◆ **DATA SUPPLIED**:
┏━━

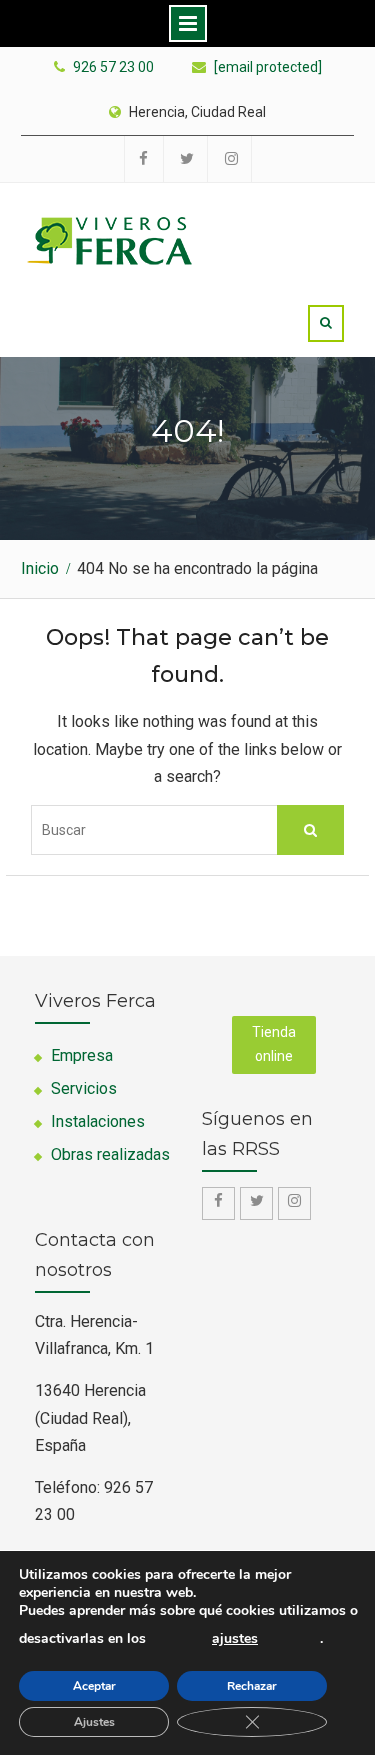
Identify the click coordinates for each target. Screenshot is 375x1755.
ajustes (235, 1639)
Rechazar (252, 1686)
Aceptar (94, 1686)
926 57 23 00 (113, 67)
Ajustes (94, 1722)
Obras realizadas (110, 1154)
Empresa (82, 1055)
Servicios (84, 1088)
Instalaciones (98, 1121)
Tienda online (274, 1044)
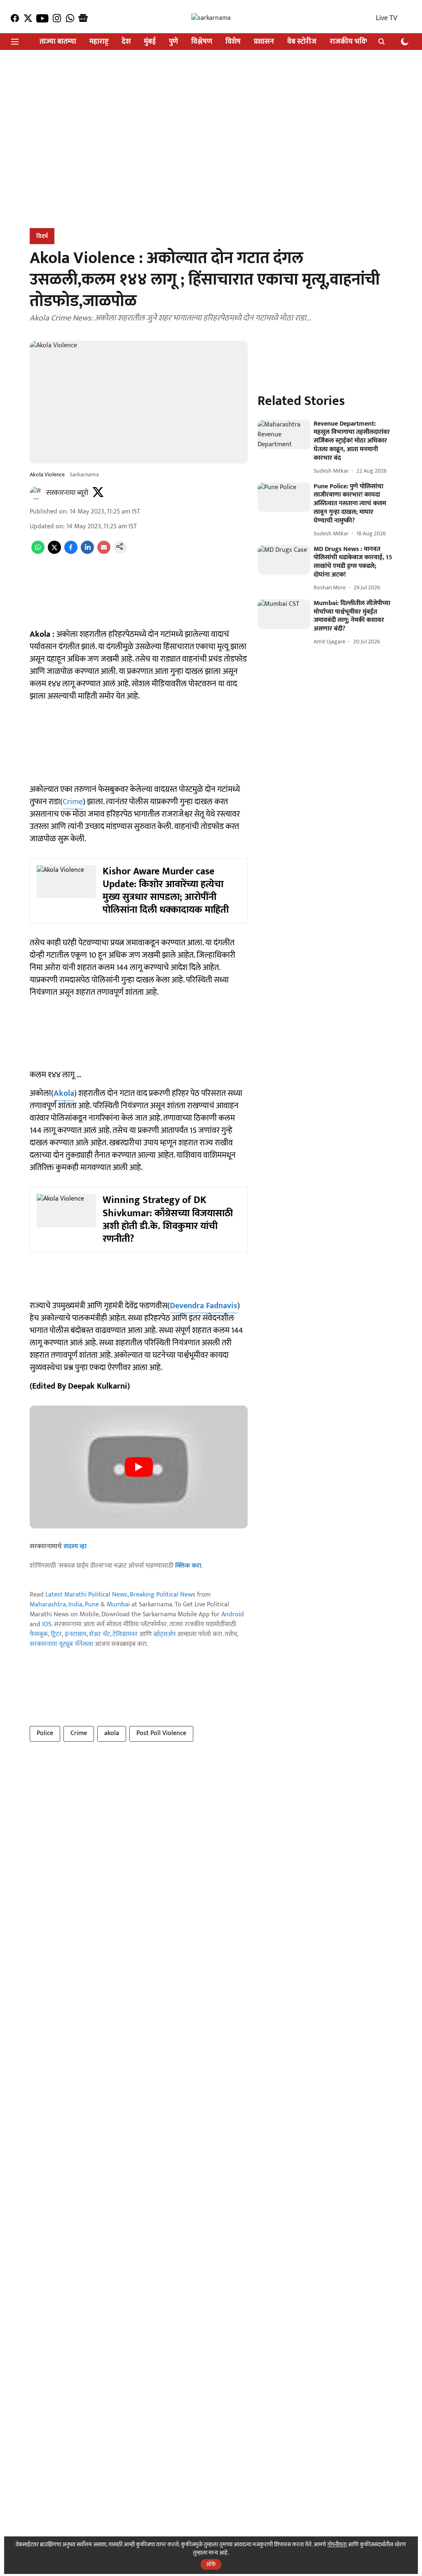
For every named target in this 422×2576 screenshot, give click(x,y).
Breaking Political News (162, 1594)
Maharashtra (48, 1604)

┗━━

The answer must consist of every line from the records above that holds "click".

Identify the click coordinates for each target. Screenshot is 375x1755.
For every named target in this 422×2576 screenshot, give click(x,y).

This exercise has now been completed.